Each line of the material holding the word "Expand" must be identified and copied.

▸ EXERCISE INPUTS
————
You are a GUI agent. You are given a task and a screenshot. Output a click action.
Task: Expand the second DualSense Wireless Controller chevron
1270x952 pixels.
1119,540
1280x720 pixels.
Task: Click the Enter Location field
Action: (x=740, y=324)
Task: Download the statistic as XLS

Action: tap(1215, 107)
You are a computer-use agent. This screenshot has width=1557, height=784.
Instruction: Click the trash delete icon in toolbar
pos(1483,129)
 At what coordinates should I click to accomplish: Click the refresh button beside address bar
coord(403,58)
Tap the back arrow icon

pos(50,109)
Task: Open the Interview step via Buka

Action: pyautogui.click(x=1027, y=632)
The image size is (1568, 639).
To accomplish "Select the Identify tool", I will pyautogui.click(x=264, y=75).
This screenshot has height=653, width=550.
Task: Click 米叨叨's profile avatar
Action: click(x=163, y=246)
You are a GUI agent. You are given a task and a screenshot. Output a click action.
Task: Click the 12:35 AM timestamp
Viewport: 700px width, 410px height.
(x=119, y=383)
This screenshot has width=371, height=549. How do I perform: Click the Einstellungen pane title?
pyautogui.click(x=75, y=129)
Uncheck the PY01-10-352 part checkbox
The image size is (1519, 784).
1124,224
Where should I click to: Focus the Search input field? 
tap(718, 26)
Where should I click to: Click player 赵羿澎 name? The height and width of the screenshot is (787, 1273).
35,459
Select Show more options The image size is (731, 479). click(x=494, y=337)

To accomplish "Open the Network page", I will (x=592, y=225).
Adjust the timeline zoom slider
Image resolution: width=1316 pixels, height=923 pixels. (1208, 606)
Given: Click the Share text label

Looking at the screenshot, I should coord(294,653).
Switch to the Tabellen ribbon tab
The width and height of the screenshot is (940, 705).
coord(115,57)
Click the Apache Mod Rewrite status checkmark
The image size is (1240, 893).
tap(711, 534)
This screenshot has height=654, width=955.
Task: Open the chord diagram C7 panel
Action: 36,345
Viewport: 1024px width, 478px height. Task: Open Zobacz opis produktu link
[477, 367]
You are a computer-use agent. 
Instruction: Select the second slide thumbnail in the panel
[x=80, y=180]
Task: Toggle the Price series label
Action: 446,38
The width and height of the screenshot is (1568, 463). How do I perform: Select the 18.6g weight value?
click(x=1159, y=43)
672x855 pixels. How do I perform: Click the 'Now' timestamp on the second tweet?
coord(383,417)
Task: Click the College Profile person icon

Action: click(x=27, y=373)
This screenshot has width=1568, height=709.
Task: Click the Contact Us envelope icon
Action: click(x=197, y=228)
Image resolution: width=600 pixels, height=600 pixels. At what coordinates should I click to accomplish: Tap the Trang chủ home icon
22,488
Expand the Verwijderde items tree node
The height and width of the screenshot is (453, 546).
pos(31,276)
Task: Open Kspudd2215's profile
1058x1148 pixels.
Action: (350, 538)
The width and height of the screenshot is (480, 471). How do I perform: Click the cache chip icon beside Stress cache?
————
▸ ANSWER BOX
Task: Expand the second DualSense Wireless Controller chevron
Expand the Verwijderde items tree node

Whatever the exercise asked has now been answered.